Sans preuve matérielle, la cour d’assises va devoir s’appuyer sur les expertises des médecins pour tenter d’établir la culpabilité ou non de la nourrice. Dans le cas de Jeanne, le diagnostic posé est sans appel. La jeune fille présente les symptômes « habituels » du bébé secoué : des hématomes sous-duraux (sang dans le cerveau), lésion hémorragique de la moelle cervicale ou encore atteinte du ligament nuchal. « Quatre des cinq experts sont d’accord sur le diagnostic. Seul un ne confirme pas la date des faits », avance l’avocate des parents.
« Ce syndrome du bébé secoué est aujourd’hui largement contesté »
L’avocat de la défense pose un autre regard sur ce diagnostic. « Ce syndrome du bébé secoué est aujourd’hui largement contesté. Il ne repose que sur les recommandations de la Haute Autorité de santé qui sont remises en question », argumente Me Verdier. L’avocat cite notamment les travaux du docteur Bernard Echenne, ancien neuropédiatre au CHU de Montpellier qui est très critique sur ces recommandations.

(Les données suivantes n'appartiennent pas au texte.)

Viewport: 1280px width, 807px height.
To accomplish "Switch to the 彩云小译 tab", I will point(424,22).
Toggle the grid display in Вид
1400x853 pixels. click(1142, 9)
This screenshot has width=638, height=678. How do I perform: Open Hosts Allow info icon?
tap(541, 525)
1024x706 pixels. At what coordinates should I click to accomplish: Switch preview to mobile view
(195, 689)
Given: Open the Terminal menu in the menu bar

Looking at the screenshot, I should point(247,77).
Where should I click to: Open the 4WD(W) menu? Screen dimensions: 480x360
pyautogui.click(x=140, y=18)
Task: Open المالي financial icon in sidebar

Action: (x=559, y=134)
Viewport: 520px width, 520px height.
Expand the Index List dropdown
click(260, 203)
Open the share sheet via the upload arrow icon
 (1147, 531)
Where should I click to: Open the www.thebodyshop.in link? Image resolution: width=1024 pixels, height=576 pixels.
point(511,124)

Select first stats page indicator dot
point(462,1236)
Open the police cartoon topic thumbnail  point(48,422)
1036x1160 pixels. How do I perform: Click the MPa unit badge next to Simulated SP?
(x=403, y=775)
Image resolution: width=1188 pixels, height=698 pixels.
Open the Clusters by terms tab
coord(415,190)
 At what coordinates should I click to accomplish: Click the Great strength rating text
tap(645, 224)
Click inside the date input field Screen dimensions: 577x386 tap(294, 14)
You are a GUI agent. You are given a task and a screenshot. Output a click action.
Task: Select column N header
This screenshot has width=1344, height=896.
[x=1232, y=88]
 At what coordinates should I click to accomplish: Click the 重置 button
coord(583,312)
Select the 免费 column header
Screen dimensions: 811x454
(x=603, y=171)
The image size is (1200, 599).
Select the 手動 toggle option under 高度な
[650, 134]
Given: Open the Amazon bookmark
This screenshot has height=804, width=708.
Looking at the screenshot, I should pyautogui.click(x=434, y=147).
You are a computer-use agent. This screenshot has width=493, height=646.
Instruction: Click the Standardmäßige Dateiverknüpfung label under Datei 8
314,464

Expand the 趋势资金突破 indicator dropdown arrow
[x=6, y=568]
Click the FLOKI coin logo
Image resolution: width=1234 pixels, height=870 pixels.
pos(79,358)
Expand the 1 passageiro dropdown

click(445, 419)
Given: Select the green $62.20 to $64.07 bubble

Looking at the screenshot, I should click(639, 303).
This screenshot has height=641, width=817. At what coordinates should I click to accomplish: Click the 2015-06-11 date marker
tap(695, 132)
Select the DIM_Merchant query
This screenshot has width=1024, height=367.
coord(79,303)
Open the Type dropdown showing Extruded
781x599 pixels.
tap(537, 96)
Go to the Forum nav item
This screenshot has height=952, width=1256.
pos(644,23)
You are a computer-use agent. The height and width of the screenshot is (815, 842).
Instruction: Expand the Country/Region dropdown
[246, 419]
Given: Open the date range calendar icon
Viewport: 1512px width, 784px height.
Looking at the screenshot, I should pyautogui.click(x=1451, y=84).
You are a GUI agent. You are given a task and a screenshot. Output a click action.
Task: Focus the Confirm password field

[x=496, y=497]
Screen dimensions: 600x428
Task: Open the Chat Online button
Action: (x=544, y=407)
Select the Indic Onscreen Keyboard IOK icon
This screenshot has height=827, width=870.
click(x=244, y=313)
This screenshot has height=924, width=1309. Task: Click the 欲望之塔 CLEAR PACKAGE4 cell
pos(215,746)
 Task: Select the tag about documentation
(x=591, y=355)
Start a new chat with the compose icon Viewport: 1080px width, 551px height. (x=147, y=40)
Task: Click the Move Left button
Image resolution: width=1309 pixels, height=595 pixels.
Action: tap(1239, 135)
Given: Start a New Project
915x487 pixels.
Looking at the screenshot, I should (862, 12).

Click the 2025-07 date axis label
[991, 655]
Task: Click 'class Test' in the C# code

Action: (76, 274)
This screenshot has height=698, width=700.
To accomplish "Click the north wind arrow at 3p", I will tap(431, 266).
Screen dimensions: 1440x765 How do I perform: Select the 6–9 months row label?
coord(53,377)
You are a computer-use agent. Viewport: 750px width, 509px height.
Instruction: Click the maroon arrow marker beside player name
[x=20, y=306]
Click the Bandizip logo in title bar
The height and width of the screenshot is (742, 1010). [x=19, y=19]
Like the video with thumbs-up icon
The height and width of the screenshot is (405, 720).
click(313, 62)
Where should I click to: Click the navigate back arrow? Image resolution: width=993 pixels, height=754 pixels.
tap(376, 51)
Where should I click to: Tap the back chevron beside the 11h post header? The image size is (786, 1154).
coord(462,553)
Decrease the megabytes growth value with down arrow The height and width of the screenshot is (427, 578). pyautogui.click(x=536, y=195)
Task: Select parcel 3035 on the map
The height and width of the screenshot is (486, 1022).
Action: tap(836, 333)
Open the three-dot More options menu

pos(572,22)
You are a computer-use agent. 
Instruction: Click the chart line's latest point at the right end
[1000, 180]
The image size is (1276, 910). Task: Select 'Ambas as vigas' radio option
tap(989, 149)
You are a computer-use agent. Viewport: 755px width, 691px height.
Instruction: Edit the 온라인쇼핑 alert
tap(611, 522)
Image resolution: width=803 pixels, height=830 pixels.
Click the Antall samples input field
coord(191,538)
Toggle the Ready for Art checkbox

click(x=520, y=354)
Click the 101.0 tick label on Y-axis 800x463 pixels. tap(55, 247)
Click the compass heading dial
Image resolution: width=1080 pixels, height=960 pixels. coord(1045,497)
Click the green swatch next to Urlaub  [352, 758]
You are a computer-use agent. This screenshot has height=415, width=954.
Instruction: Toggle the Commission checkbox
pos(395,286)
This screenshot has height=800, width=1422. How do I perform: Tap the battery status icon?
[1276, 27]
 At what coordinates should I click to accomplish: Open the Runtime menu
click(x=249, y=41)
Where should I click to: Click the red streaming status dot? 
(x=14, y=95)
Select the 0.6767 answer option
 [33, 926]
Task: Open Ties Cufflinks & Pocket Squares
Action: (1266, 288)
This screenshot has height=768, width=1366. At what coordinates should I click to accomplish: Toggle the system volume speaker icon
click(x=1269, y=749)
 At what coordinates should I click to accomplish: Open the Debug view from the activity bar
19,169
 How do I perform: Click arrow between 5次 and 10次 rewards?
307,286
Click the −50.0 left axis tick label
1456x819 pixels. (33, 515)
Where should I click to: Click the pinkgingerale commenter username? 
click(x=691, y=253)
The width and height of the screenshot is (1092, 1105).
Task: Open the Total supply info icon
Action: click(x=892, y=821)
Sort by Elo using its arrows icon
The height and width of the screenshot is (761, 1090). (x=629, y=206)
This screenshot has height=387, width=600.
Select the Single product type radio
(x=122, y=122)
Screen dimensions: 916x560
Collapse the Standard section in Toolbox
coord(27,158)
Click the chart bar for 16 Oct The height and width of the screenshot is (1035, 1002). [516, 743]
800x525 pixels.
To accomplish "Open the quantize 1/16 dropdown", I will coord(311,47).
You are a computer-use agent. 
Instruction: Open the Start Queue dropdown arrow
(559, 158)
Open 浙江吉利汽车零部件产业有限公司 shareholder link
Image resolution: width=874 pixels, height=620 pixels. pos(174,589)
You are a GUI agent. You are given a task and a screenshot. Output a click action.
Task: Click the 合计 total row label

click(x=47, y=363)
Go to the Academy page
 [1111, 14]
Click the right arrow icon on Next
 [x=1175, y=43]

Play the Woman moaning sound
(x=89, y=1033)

Vanessa Keryhuel en sait quelque chose. Il y a quelques mois, cette maman a été relaxée par le tribunal correctionnel de Rennes alors que les médecins l’accusaient d’avoir secoué son bébé. Un combat mené pendant des années qui l’a poussée à fonder l’association Adikia. « C’est un sujet qui fait beaucoup parler dans les couloirs des tribunaux. Les juges semblent plus informés de ces controverses », estime la jeune femme. En mars, sa relaxe a fait couler beaucoup d’encre. Mais pas au point de convaincre certains praticiens. « Je suis retournée au CHU de Rennes pour m’expliquer. Ça ne s’est pas bien passé. La radiologue refusait d’admettre qu’elle avait pu se tromper ». Son avocat a d’ailleurs porté la question au Conseil d’État mais la réponse se fait attendre.
La jeune femme explique par ailleurs que les sollicitations de son association sont « quasi quotidiennes ». De nombreux parents la contactent pour tenter de trouver des réponses à leurs questions face à « la machine infernale » du système judiciaire. Mardi, mercredi et jeudi, les jurés de la cour d’assises vont voir les experts défiler. Et devront trancher.